Langsam stand ich auf, stieß mir dann das Knie an der Tischkante an und fluchte.
„Wird das heute noch was?", fauchte sie und funkelte mich böse an.
„Bin ja schon unterwegs.", murmelte ich leise, rieb mir das Knie und humpelte aus dem Zimmer.
Ich wusste nicht genau, mit wem ich heute eingeteilt war und sah deshalb nochmal auf den Plan.
Urgh. Jessica, dachte ich.
Jessica war eigentlich ganz okay, aber sie hatte Dauer-Liebeskummer mit ihrem on-off Freund Mike und erzählte es jedem – ob er es hören wollte oder nicht.
Ich holte meine Putzausrüstung aus dem Schrank, zog mir den roten Kittel an und fuhr dann mit dem Fahrstuhl in das oberste Geschoss.
Jessica wartete schon vor der Zimmertüre auf mich.
„Ich dachte schon, du kommst nicht mehr.", kicherte sie.
„Jetzt bin ich ja da.", erwiderte ich unbetont.
Ich schloss die Zimmertüre vorsichtig auf und zusammen betraten wir das Zimmer.
„Oh Gott.", stöhnte Jessica, „Wer hat den hier gewütet?"
Ich bekam kein Wort heraus.
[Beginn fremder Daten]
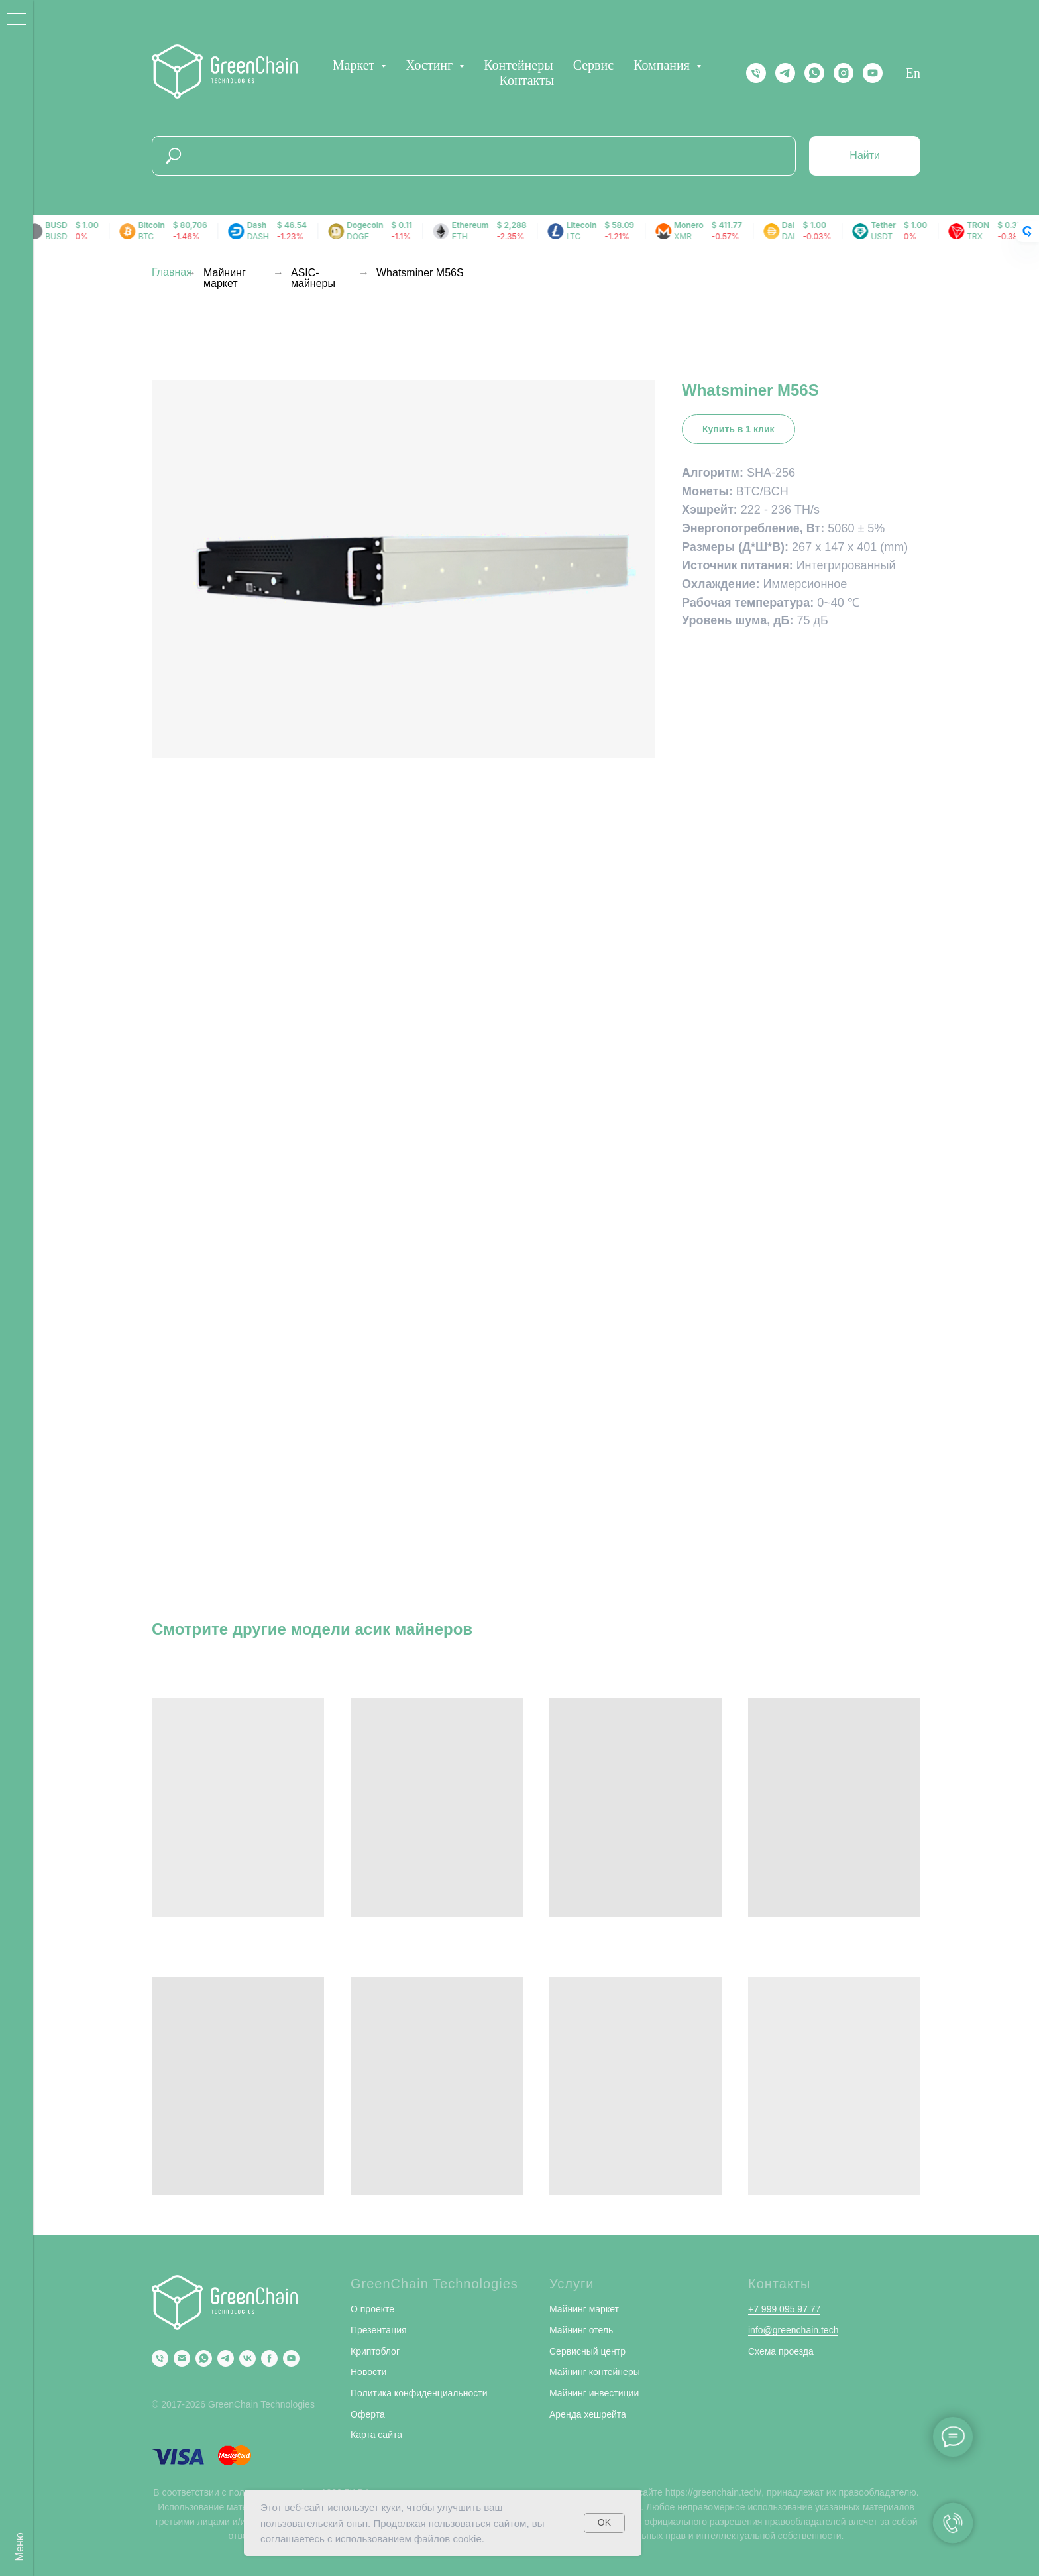 The height and width of the screenshot is (2576, 1039). I want to click on Карта сайта, so click(376, 2435).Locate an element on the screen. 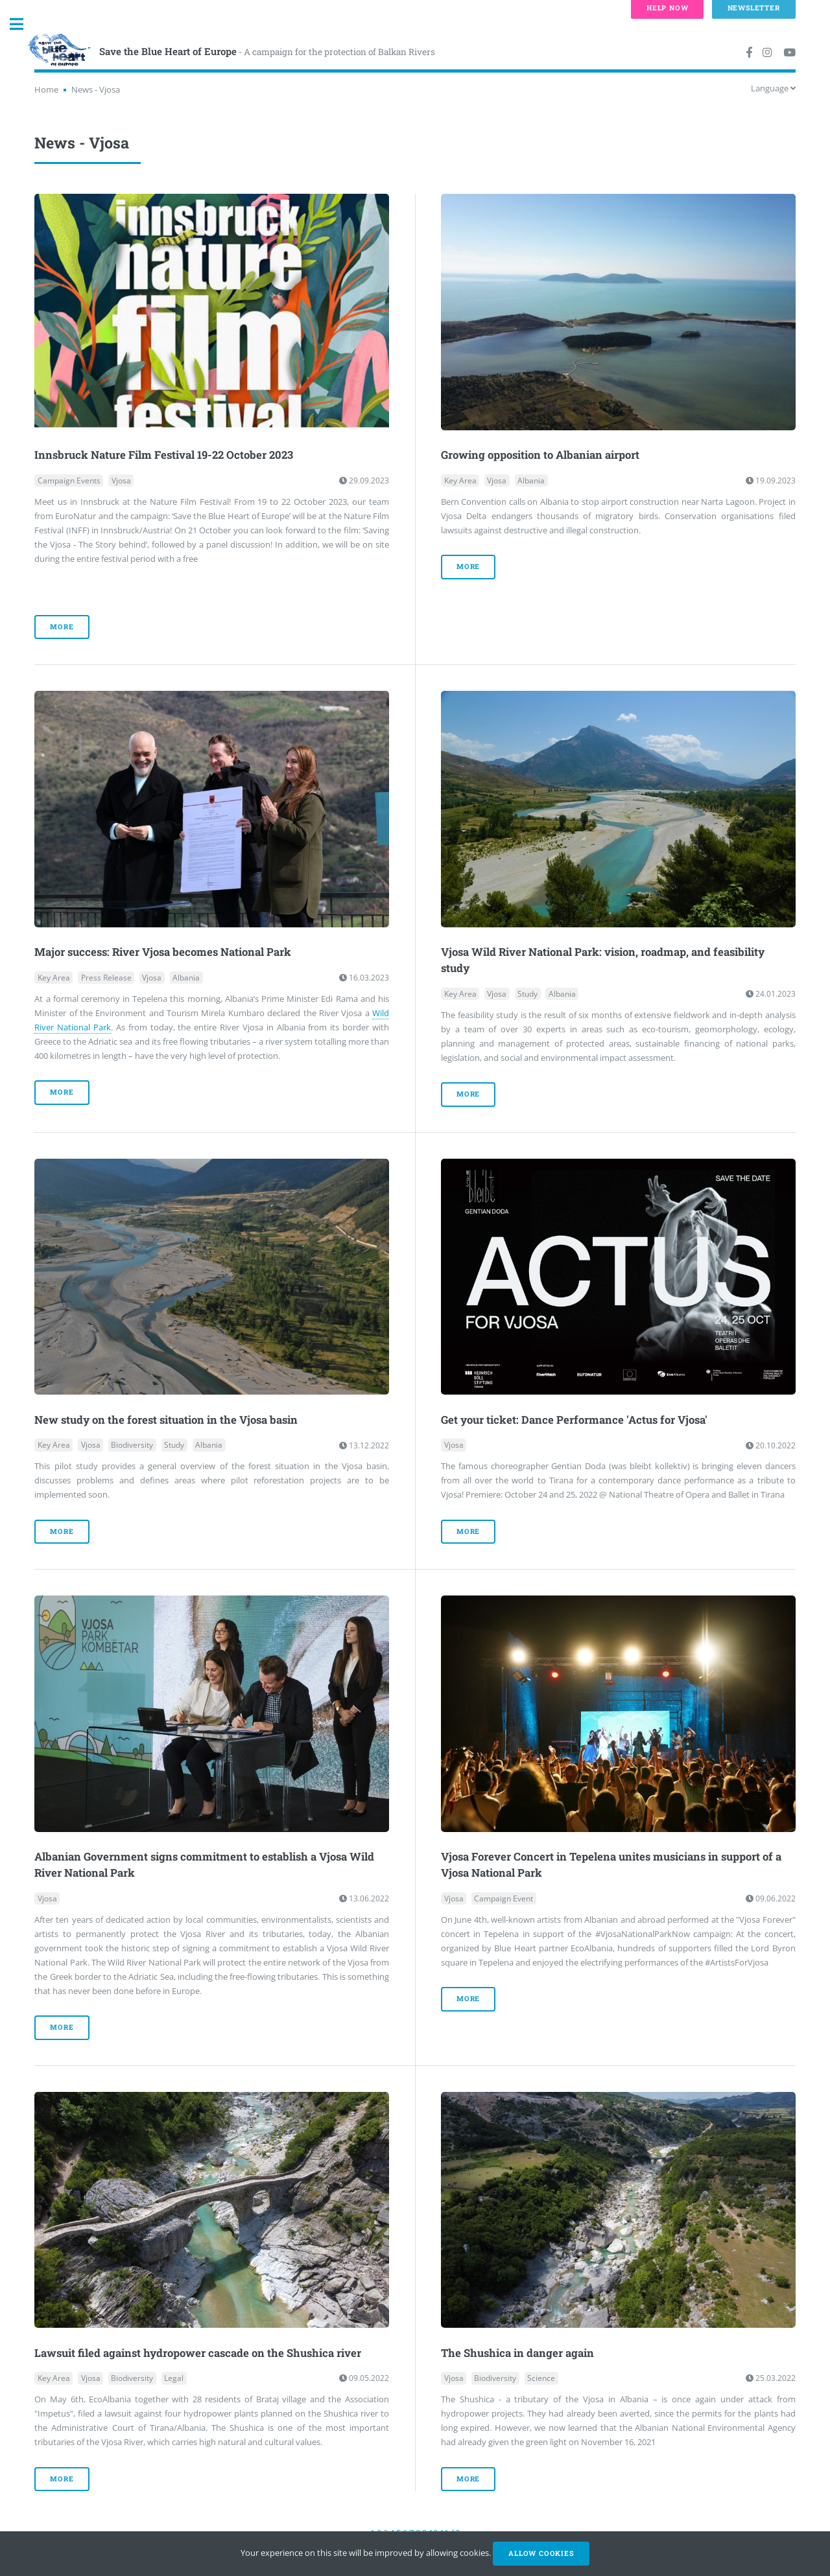  Allow cookies is located at coordinates (540, 2553). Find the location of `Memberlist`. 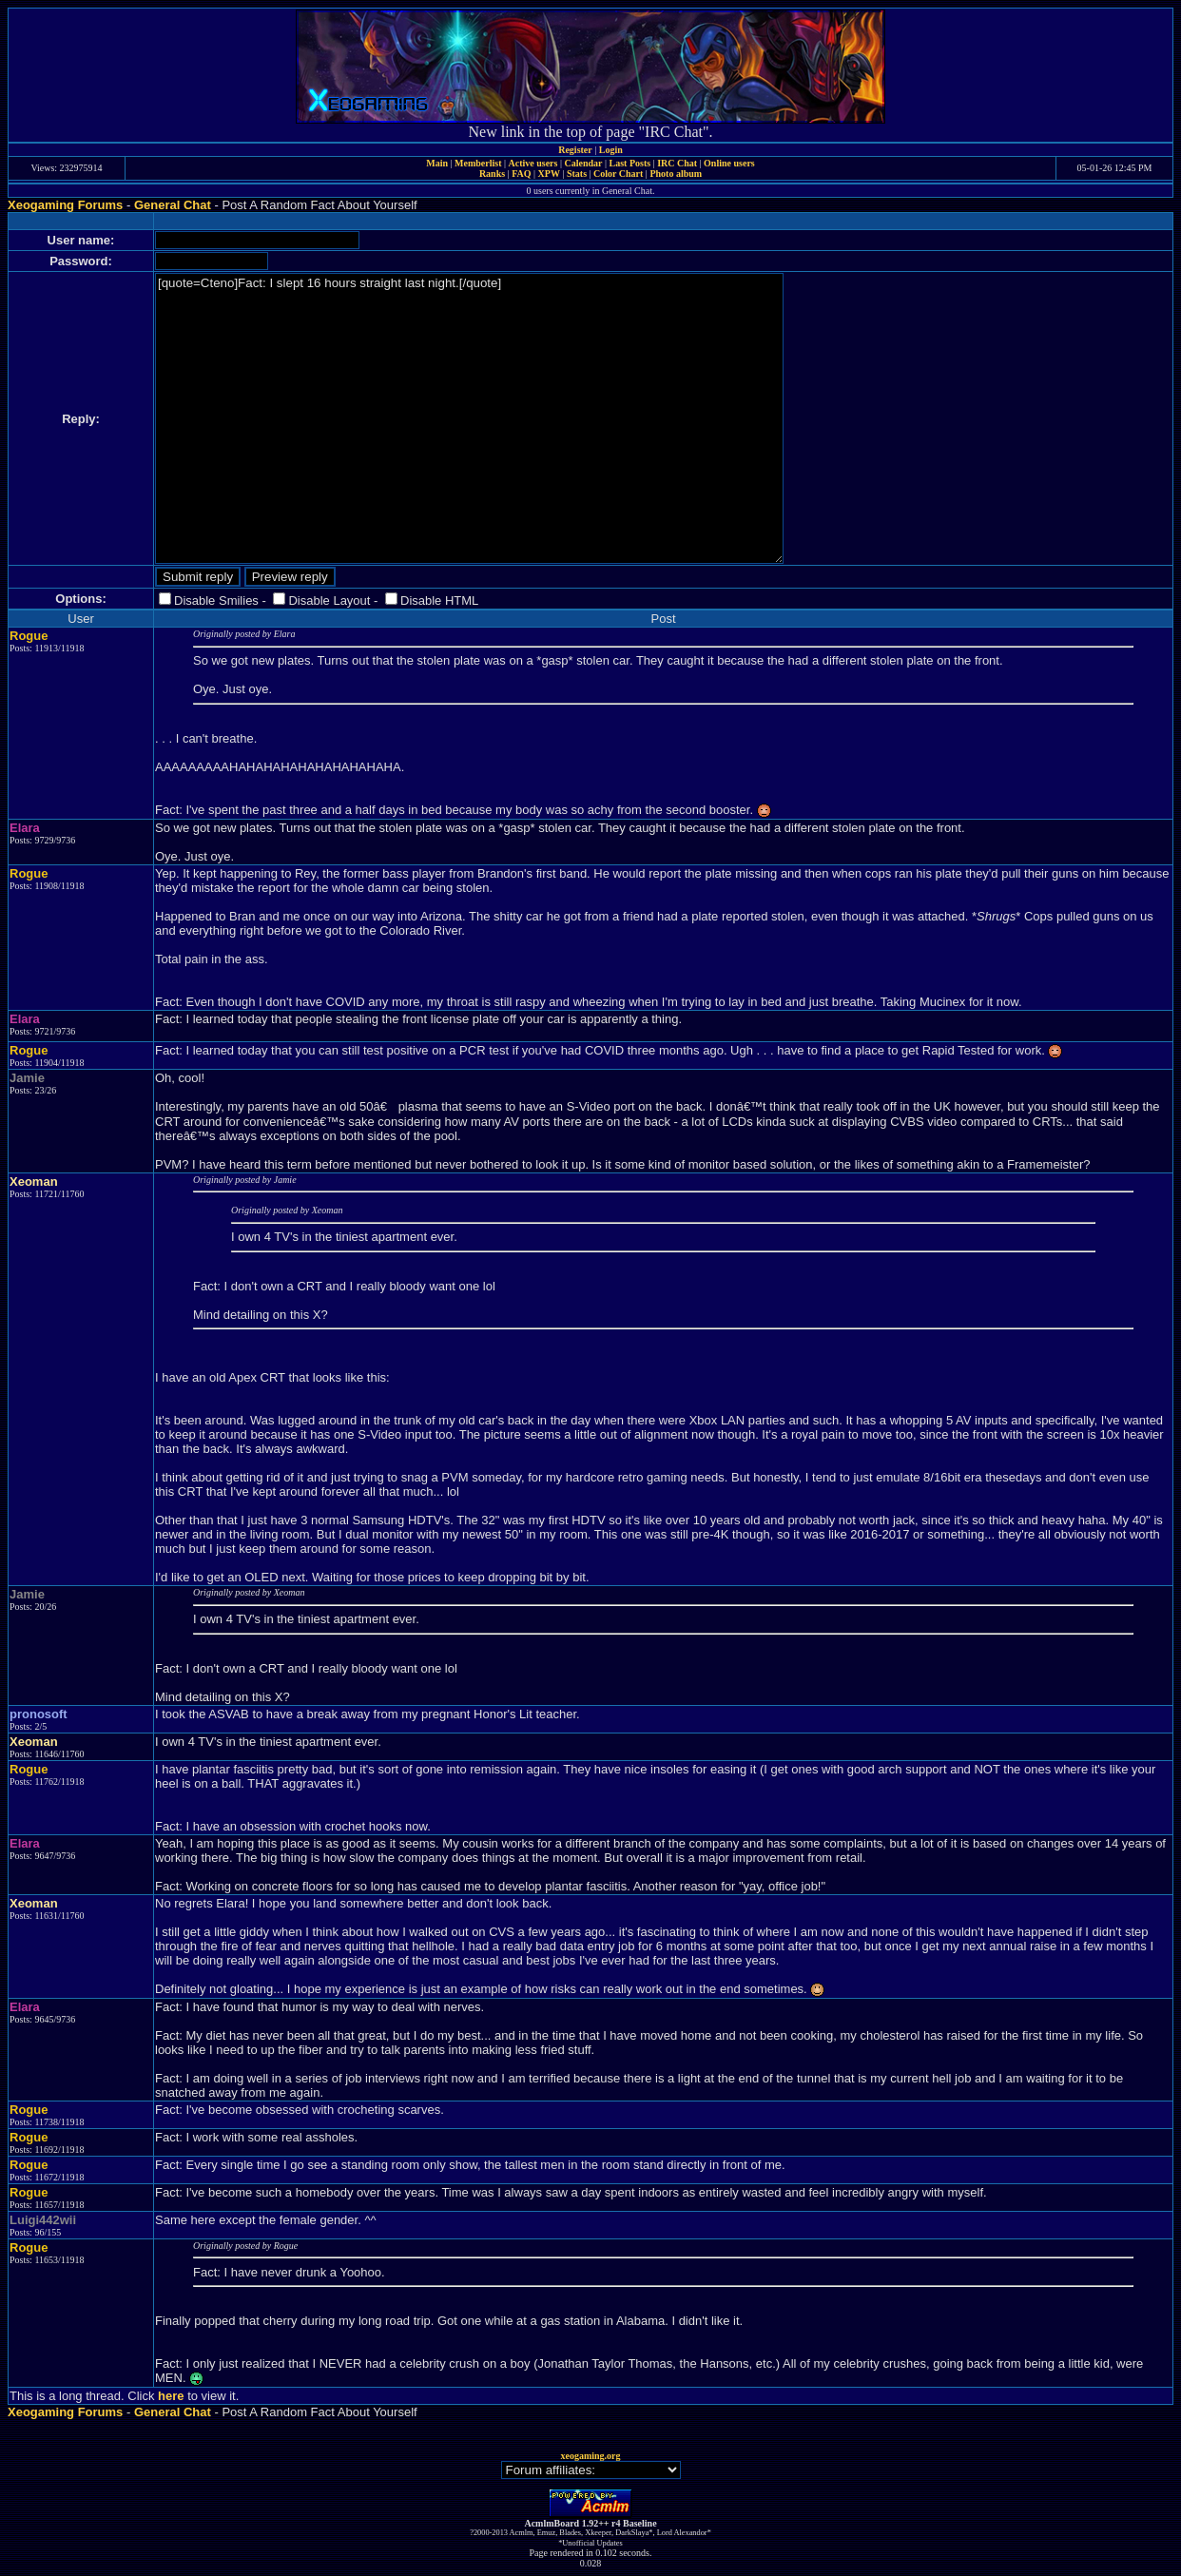

Memberlist is located at coordinates (478, 163).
Es sah wirklich ... nach verdammt viel Arbeit aus.
Außerdem roch es muffig.
„Schnell die Fenster auf!", meinte ich und rannte quer durch das Zimmer und begann alle Fenster der Reihe nach zu öffnen.
Jessica fuhr in der Zwischenzeit unsere Putzausrüstung in den Raum und schloss dann hinter sich die Türe.
„Schon besser.", meinte ich, als wieder frische Luft in das Zimmer kam.
„Oh ja!", stimmte sie mir zu.
„Na, dann lass uns mal anfangen."
Sie nickte leicht.
Nanu? Was war mit ihr los? Normalerweise redete sie doch die ganze Zeit ...
Warum war sie so still?
„Hast du was?", fragte ich vorsichtig.
„Ach nein. Nur ... Mike. Naja. Er hat Schluss gemacht.", schluchzte sie.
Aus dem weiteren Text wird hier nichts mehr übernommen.